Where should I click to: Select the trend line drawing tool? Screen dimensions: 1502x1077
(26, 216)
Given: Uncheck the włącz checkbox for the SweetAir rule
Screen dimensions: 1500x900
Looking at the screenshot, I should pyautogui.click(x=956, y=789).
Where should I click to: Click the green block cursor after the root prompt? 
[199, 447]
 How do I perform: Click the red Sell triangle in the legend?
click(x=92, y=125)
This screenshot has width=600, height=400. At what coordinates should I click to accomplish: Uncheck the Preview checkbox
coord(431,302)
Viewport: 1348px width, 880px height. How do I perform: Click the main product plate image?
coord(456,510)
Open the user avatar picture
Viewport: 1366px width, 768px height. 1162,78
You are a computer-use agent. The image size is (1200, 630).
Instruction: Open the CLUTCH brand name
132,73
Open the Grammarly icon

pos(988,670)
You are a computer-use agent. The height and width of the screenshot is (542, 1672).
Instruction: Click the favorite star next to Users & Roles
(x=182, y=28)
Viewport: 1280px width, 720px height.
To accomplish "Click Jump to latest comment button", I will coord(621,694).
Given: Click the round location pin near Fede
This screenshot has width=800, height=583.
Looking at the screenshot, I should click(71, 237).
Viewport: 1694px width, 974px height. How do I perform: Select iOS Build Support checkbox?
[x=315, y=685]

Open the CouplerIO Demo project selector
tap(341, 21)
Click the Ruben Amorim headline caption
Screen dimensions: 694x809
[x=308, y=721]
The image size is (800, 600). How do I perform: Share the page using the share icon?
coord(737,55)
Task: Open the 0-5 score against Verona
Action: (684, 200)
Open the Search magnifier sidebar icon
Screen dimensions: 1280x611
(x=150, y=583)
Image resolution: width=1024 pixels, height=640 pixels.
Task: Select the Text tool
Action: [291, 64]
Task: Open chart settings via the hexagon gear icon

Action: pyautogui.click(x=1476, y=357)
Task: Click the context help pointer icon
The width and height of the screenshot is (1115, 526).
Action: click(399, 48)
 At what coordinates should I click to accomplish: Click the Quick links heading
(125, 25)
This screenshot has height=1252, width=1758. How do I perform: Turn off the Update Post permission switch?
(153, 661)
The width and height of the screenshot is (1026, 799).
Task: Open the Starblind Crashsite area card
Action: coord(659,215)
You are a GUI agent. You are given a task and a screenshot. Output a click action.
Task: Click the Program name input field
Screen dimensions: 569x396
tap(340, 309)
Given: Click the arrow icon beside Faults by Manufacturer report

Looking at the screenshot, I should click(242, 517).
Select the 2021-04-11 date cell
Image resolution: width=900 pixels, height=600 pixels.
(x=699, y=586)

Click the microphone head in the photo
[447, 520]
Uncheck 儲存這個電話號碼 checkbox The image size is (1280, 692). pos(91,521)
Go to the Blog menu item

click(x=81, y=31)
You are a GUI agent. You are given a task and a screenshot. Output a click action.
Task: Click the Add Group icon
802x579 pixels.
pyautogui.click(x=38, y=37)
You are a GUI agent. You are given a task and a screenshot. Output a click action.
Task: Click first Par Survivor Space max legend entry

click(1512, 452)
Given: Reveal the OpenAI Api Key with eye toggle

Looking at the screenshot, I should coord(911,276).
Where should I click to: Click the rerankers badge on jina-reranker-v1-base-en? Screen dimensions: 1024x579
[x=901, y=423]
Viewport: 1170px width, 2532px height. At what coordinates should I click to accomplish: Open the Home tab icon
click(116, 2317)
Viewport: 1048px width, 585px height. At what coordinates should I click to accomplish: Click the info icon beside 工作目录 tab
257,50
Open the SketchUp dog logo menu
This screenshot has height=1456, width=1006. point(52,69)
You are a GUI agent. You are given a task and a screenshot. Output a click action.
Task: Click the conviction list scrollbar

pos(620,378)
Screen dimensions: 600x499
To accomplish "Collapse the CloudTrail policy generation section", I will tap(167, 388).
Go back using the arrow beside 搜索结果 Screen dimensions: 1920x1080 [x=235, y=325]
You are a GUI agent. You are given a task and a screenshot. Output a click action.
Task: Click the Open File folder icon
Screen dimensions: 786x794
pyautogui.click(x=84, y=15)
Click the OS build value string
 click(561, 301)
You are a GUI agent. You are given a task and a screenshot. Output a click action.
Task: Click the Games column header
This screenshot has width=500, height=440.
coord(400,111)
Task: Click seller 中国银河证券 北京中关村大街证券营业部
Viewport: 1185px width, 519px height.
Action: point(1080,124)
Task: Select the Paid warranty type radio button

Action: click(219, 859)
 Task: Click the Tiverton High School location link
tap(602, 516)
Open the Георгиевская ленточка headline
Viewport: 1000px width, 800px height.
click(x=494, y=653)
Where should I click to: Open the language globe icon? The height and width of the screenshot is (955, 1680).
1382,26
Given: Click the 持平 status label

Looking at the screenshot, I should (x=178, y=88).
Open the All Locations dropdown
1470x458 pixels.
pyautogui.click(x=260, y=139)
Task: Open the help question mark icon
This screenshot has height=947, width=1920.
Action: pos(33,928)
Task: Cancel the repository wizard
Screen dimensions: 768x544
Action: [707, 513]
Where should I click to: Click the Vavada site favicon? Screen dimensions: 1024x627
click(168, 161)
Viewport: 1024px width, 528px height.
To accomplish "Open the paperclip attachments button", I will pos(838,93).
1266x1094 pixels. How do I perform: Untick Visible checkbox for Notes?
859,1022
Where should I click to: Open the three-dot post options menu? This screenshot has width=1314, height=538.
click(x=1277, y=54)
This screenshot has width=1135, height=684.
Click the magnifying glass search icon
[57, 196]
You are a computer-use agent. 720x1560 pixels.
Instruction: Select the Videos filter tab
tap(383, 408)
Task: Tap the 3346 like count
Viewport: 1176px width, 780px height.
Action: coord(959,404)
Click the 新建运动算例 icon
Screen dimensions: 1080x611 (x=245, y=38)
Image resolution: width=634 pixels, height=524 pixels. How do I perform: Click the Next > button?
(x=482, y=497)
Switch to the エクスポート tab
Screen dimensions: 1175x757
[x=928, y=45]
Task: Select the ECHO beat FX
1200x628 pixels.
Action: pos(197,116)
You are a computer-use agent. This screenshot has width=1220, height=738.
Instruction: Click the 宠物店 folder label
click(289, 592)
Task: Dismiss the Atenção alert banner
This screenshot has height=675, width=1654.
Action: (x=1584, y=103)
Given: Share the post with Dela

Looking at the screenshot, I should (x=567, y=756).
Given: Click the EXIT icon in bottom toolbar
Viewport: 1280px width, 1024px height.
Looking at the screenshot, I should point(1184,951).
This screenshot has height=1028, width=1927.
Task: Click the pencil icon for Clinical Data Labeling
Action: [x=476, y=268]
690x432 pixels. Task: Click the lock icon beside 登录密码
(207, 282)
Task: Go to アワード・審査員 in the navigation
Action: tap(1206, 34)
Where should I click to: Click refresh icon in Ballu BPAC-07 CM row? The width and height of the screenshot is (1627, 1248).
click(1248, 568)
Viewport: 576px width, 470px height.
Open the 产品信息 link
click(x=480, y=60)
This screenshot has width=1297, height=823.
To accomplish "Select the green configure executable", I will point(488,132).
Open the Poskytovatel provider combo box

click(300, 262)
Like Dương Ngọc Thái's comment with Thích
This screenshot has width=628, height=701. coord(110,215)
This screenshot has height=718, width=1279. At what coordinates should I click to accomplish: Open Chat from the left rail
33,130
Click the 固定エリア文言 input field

^^^^

-- Task --
Using the material above, output each line exactly as it appears.

-- Result of the exercise --
Where should I click to: Select the trend line drawing tool? Screen dimensions: 1502x1077
(26, 216)
Given: Uncheck the włącz checkbox for the SweetAir rule
Screen dimensions: 1500x900
Looking at the screenshot, I should pyautogui.click(x=956, y=789).
Where should I click to: Click the green block cursor after the root prompt? 
[199, 447]
 How do I perform: Click the red Sell triangle in the legend?
click(x=92, y=125)
This screenshot has width=600, height=400. At what coordinates should I click to accomplish: Uncheck the Preview checkbox
coord(431,302)
Viewport: 1348px width, 880px height. How do I perform: Click the main product plate image?
coord(456,510)
Open the user avatar picture
Viewport: 1366px width, 768px height. 1162,78
You are a computer-use agent. The image size is (1200, 630).
Instruction: Open the CLUTCH brand name
132,73
Open the Grammarly icon

pos(988,670)
You are a computer-use agent. The height and width of the screenshot is (542, 1672).
Instruction: Click the favorite star next to Users & Roles
(x=182, y=28)
Viewport: 1280px width, 720px height.
To accomplish "Click Jump to latest comment button", I will coord(621,694).
Given: Click the round location pin near Fede
This screenshot has width=800, height=583.
Looking at the screenshot, I should click(71, 237).
Viewport: 1694px width, 974px height. How do I perform: Select iOS Build Support checkbox?
[x=315, y=685]

Open the CouplerIO Demo project selector
tap(341, 21)
Click the Ruben Amorim headline caption
Screen dimensions: 694x809
[x=308, y=721]
The image size is (800, 600). How do I perform: Share the page using the share icon?
coord(737,55)
Task: Open the 0-5 score against Verona
Action: (684, 200)
Open the Search magnifier sidebar icon
Screen dimensions: 1280x611
(x=150, y=583)
Image resolution: width=1024 pixels, height=640 pixels.
Task: Select the Text tool
Action: [291, 64]
Task: Open chart settings via the hexagon gear icon

Action: pyautogui.click(x=1476, y=357)
Task: Click the context help pointer icon
The width and height of the screenshot is (1115, 526).
Action: click(399, 48)
 At what coordinates should I click to accomplish: Click the Quick links heading
(125, 25)
This screenshot has height=1252, width=1758. How do I perform: Turn off the Update Post permission switch?
(153, 661)
The width and height of the screenshot is (1026, 799).
Task: Open the Starblind Crashsite area card
Action: coord(659,215)
You are a GUI agent. You are given a task and a screenshot. Output a click action.
Task: Click the Program name input field
Screen dimensions: 569x396
tap(340, 309)
Given: Click the arrow icon beside Faults by Manufacturer report

Looking at the screenshot, I should click(242, 517).
Select the 2021-04-11 date cell
Image resolution: width=900 pixels, height=600 pixels.
(x=699, y=586)

Click the microphone head in the photo
[447, 520]
Uncheck 儲存這個電話號碼 checkbox The image size is (1280, 692). pos(91,521)
Go to the Blog menu item

click(x=81, y=31)
You are a GUI agent. You are given a task and a screenshot. Output a click action.
Task: Click the Add Group icon
802x579 pixels.
pyautogui.click(x=38, y=37)
You are a GUI agent. You are given a task and a screenshot. Output a click action.
Task: Click first Par Survivor Space max legend entry

click(1512, 452)
Given: Reveal the OpenAI Api Key with eye toggle

Looking at the screenshot, I should coord(911,276).
Where should I click to: Click the rerankers badge on jina-reranker-v1-base-en? Screen dimensions: 1024x579
[x=901, y=423]
Viewport: 1170px width, 2532px height. At what coordinates should I click to accomplish: Open the Home tab icon
click(116, 2317)
Viewport: 1048px width, 585px height. At what coordinates should I click to accomplish: Click the info icon beside 工作目录 tab
257,50
Open the SketchUp dog logo menu
This screenshot has height=1456, width=1006. point(52,69)
You are a GUI agent. You are given a task and a screenshot. Output a click action.
Task: Click the conviction list scrollbar

pos(620,378)
Screen dimensions: 600x499
To accomplish "Collapse the CloudTrail policy generation section", I will tap(167, 388).
Go back using the arrow beside 搜索结果 Screen dimensions: 1920x1080 [x=235, y=325]
You are a GUI agent. You are given a task and a screenshot. Output a click action.
Task: Click the Open File folder icon
Screen dimensions: 786x794
pyautogui.click(x=84, y=15)
Click the OS build value string
 click(561, 301)
You are a GUI agent. You are given a task and a screenshot. Output a click action.
Task: Click the Games column header
This screenshot has width=500, height=440.
coord(400,111)
Task: Click seller 中国银河证券 北京中关村大街证券营业部
Viewport: 1185px width, 519px height.
Action: point(1080,124)
Task: Select the Paid warranty type radio button

Action: click(219, 859)
 Task: Click the Tiverton High School location link
tap(602, 516)
Open the Георгиевская ленточка headline
Viewport: 1000px width, 800px height.
click(x=494, y=653)
Where should I click to: Open the language globe icon? The height and width of the screenshot is (955, 1680).
1382,26
Given: Click the 持平 status label

Looking at the screenshot, I should (x=178, y=88).
Open the All Locations dropdown
1470x458 pixels.
pyautogui.click(x=260, y=139)
Task: Open the help question mark icon
This screenshot has height=947, width=1920.
Action: pos(33,928)
Task: Cancel the repository wizard
Screen dimensions: 768x544
Action: [707, 513]
Where should I click to: Click the Vavada site favicon? Screen dimensions: 1024x627
click(168, 161)
Viewport: 1024px width, 528px height.
To accomplish "Open the paperclip attachments button", I will pos(838,93).
1266x1094 pixels. How do I perform: Untick Visible checkbox for Notes?
859,1022
Where should I click to: Open the three-dot post options menu? This screenshot has width=1314, height=538.
click(x=1277, y=54)
This screenshot has width=1135, height=684.
Click the magnifying glass search icon
[57, 196]
You are a computer-use agent. 720x1560 pixels.
Instruction: Select the Videos filter tab
tap(383, 408)
Task: Tap the 3346 like count
Viewport: 1176px width, 780px height.
Action: coord(959,404)
Click the 新建运动算例 icon
Screen dimensions: 1080x611 (x=245, y=38)
Image resolution: width=634 pixels, height=524 pixels. How do I perform: Click the Next > button?
(x=482, y=497)
Switch to the エクスポート tab
Screen dimensions: 1175x757
[x=928, y=45]
Task: Select the ECHO beat FX
1200x628 pixels.
Action: pos(197,116)
You are a computer-use agent. This screenshot has width=1220, height=738.
Instruction: Click the 宠物店 folder label
click(289, 592)
Task: Dismiss the Atenção alert banner
This screenshot has height=675, width=1654.
Action: (x=1584, y=103)
Given: Share the post with Dela

Looking at the screenshot, I should (x=567, y=756).
Given: Click the EXIT icon in bottom toolbar
Viewport: 1280px width, 1024px height.
Looking at the screenshot, I should point(1184,951).
This screenshot has height=1028, width=1927.
Task: Click the pencil icon for Clinical Data Labeling
Action: [x=476, y=268]
690x432 pixels. Task: Click the lock icon beside 登录密码
(207, 282)
Task: Go to アワード・審査員 in the navigation
Action: tap(1206, 34)
Where should I click to: Click refresh icon in Ballu BPAC-07 CM row? The width and height of the screenshot is (1627, 1248).
click(1248, 568)
Viewport: 576px width, 470px height.
Open the 产品信息 link
click(x=480, y=60)
This screenshot has width=1297, height=823.
To accomplish "Select the green configure executable", I will point(488,132).
Open the Poskytovatel provider combo box

click(300, 262)
Like Dương Ngọc Thái's comment with Thích
This screenshot has width=628, height=701. coord(110,215)
This screenshot has height=718, width=1279. At what coordinates should I click to accomplish: Open Chat from the left rail
33,130
Click the 固定エリア文言 input field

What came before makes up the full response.